--- Excerpted data Enclosed Below ---
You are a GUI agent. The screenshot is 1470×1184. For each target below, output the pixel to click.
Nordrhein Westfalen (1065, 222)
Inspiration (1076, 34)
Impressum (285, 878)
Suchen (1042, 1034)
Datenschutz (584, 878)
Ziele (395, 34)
--- End of Enclosed Excerpted data ---
» What the task requires
Output all of the records above exactly as they appear.

» Result for this exercise
You are a GUI agent. The screenshot is 1470×1184. For each target below, output the pixel to click.
Nordrhein Westfalen (1065, 222)
Inspiration (1076, 34)
Impressum (285, 878)
Suchen (1042, 1034)
Datenschutz (584, 878)
Ziele (395, 34)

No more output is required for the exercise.